[Dati di puntamento per schermate e pagine]
□ □ □
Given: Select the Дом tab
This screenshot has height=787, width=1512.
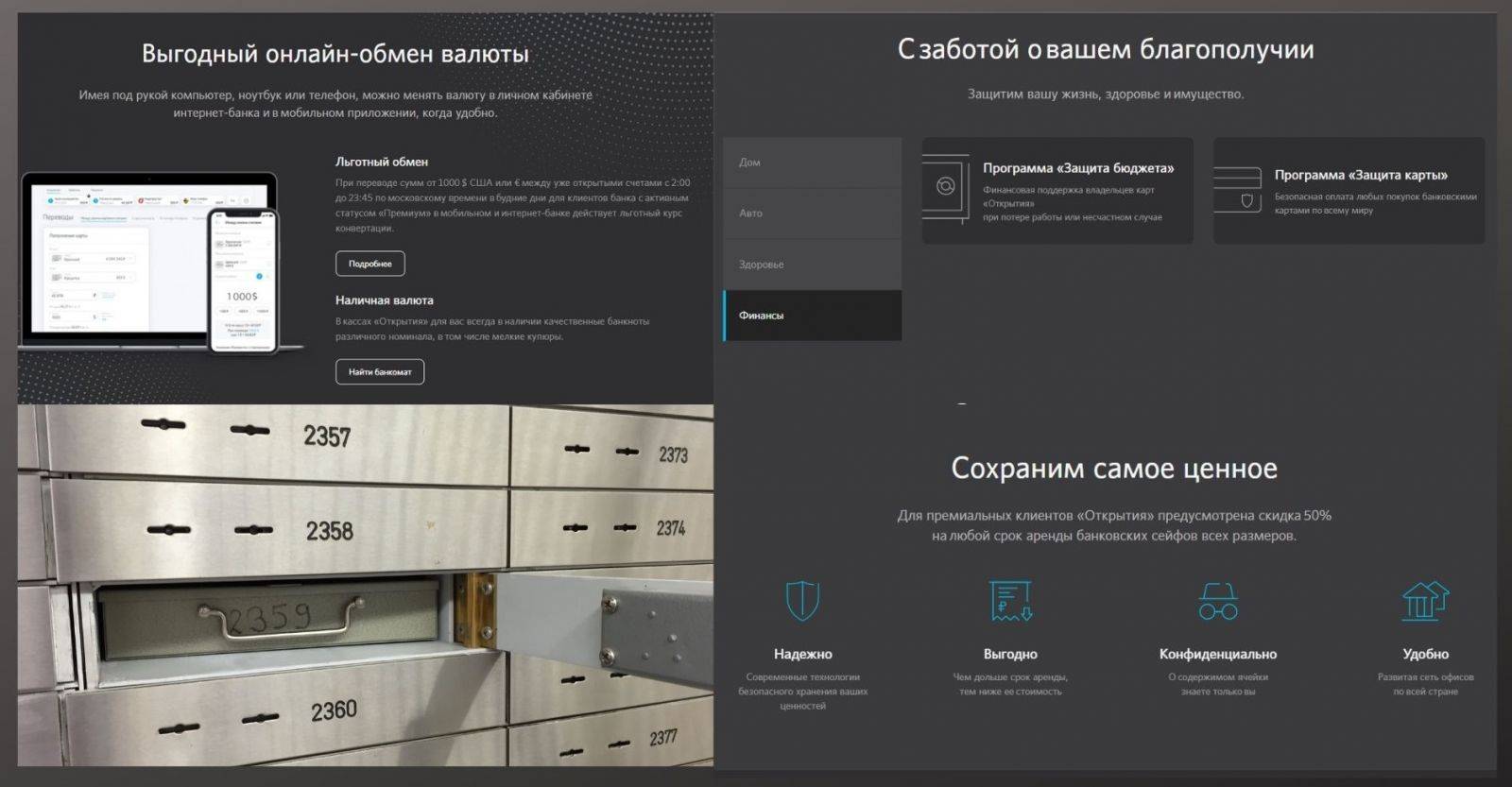Looking at the screenshot, I should (x=812, y=163).
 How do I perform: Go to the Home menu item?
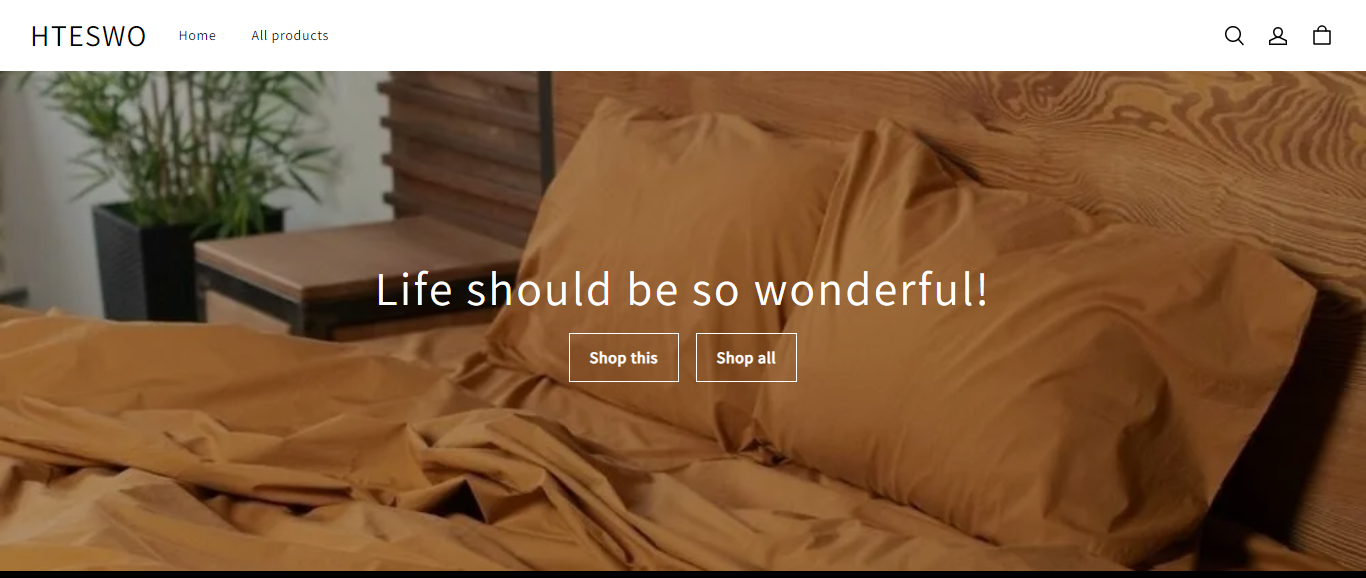[197, 36]
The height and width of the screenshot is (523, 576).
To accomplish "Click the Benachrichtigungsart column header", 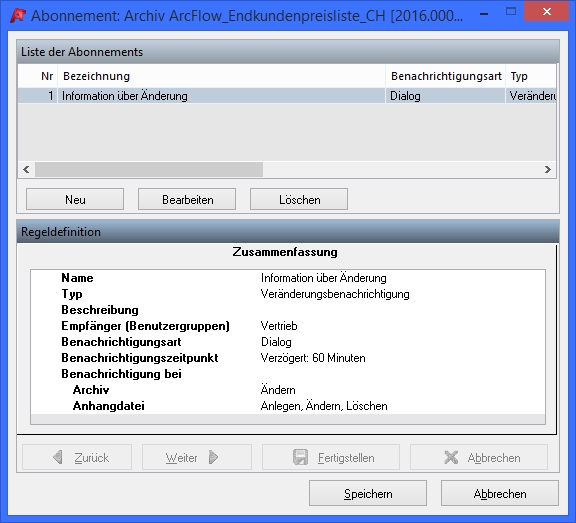I will (446, 76).
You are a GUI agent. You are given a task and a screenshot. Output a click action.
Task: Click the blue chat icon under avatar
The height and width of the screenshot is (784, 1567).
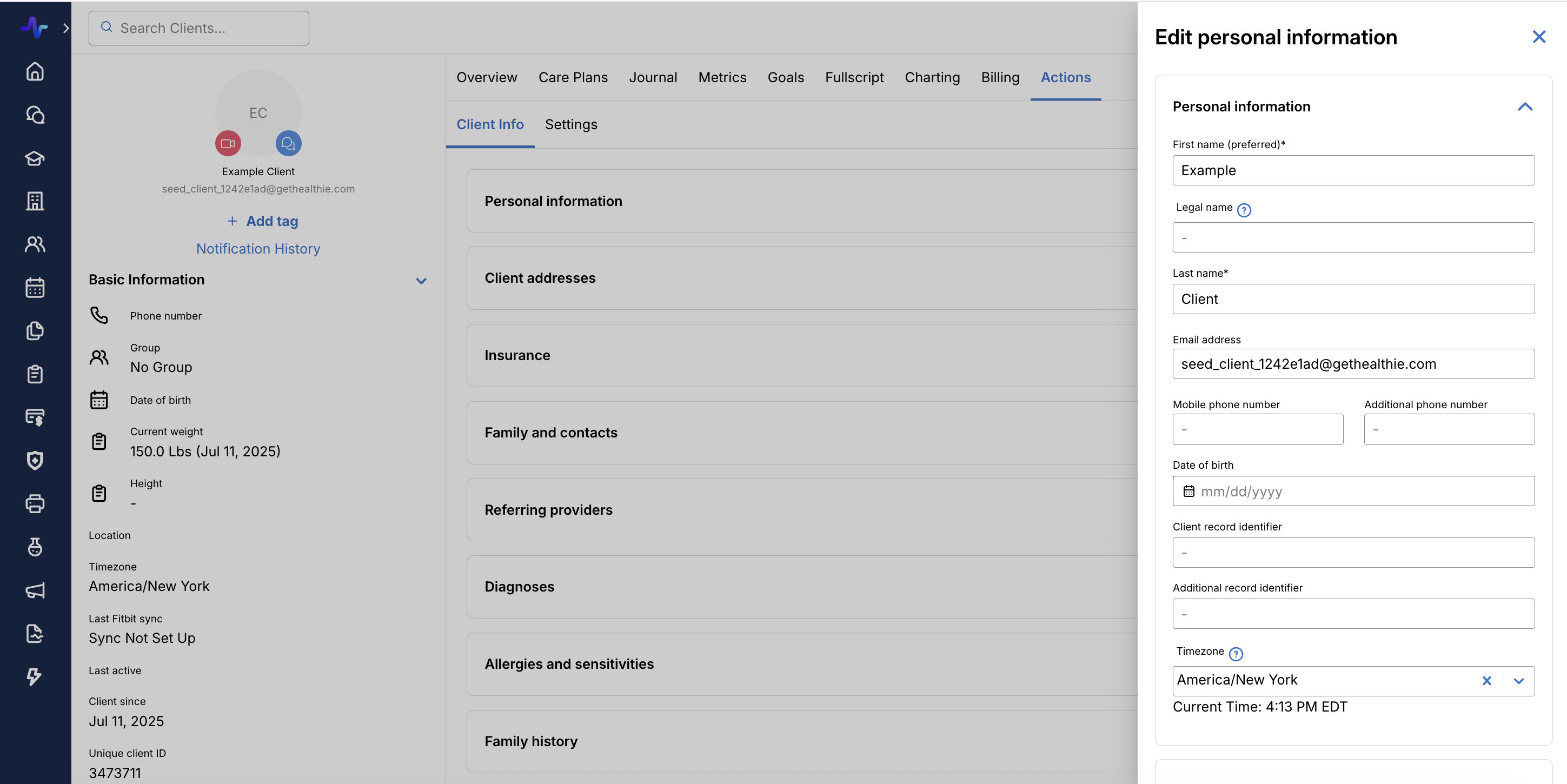[x=288, y=143]

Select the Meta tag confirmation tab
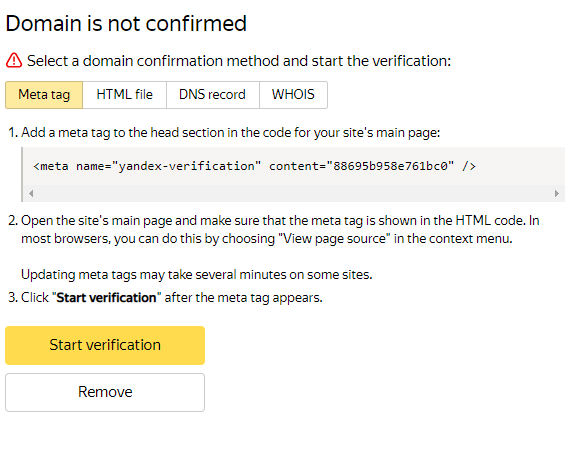click(x=44, y=95)
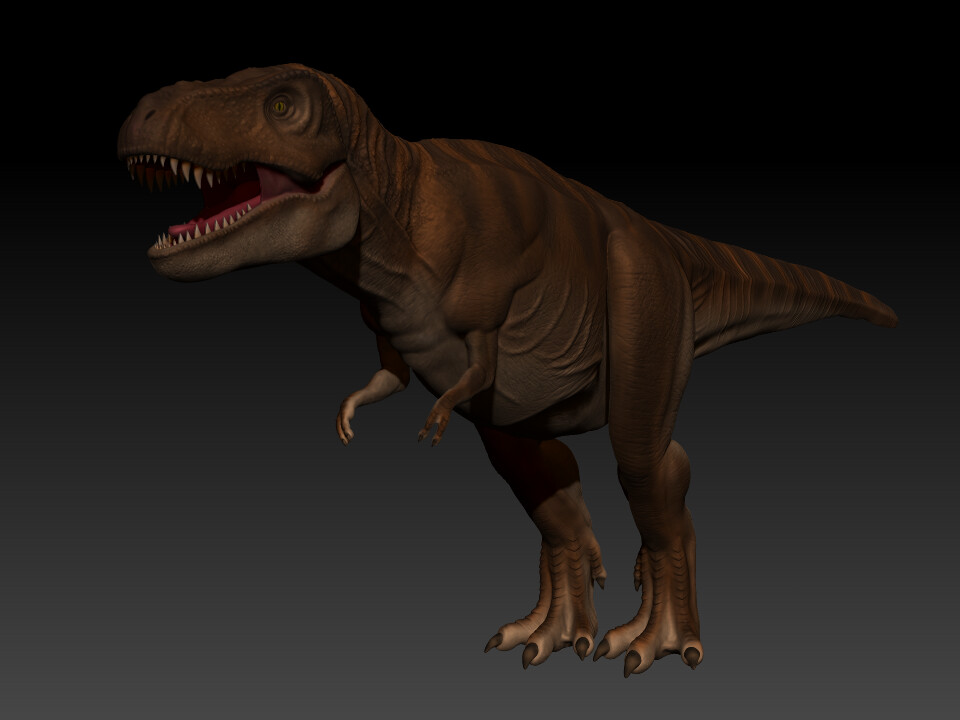Click the T-rex's eye
Image resolution: width=960 pixels, height=720 pixels.
pyautogui.click(x=280, y=107)
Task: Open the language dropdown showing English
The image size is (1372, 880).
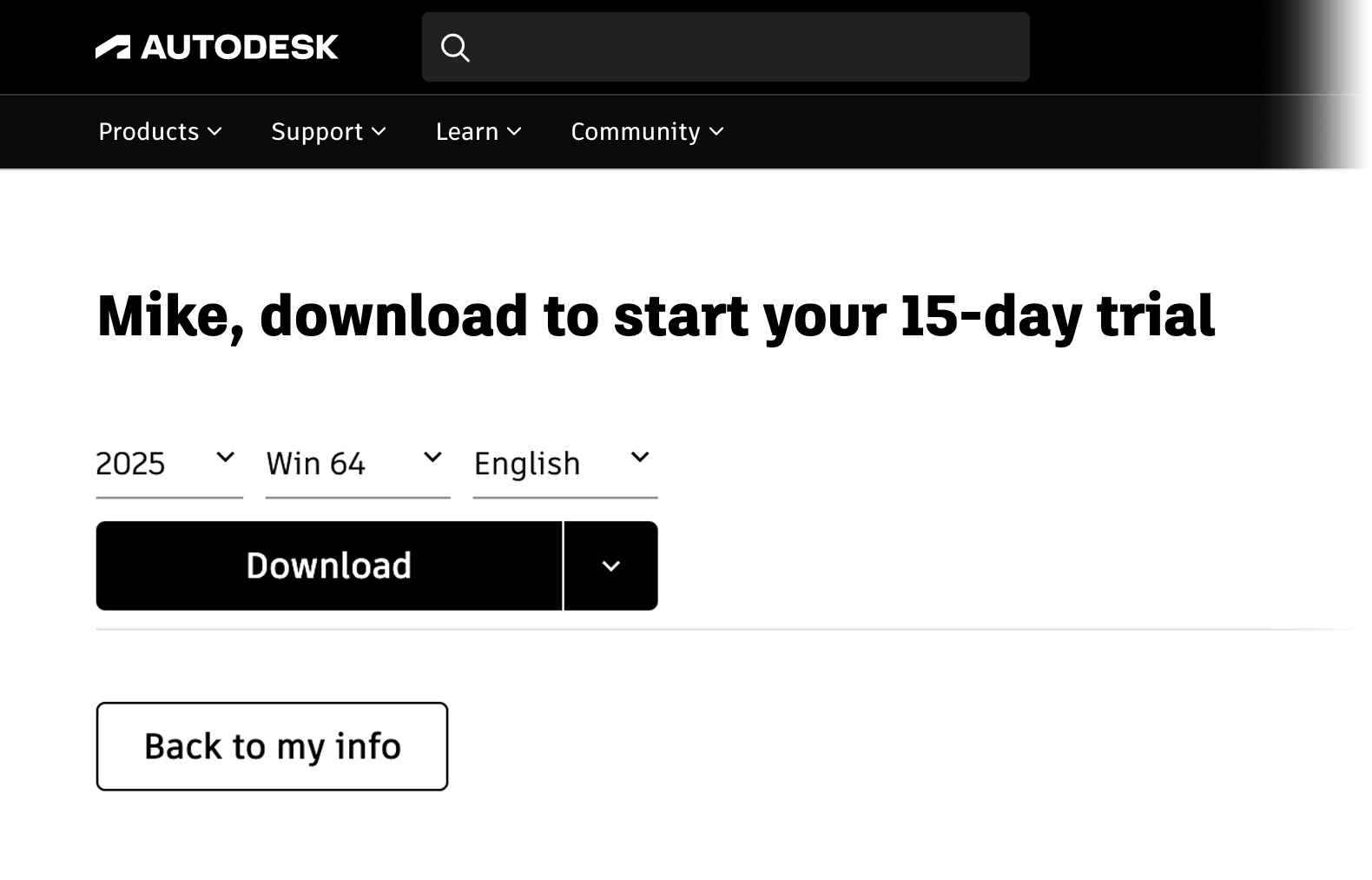Action: pos(547,463)
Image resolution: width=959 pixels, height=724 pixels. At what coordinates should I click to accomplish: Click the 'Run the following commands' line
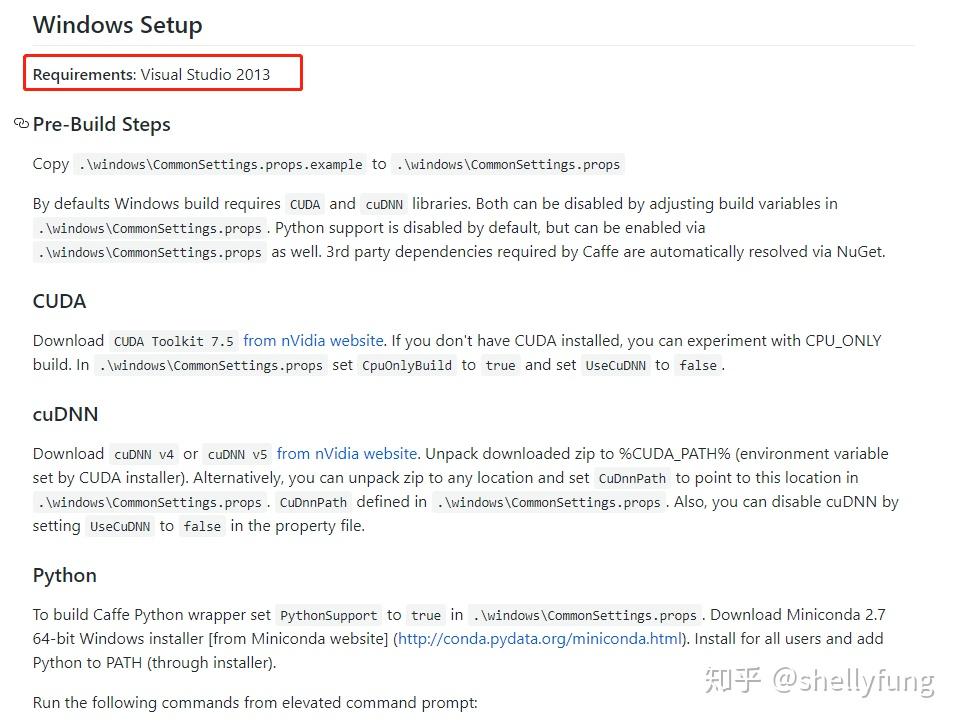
□ □ □
Requisiti :: Estrai tutte le righe che contengono la stringa "Select", tenendo conto di maiuscole e minuscole.

Risposta scritta ::
Given: Select the Дом tab
Select the Meta tag confirmation tab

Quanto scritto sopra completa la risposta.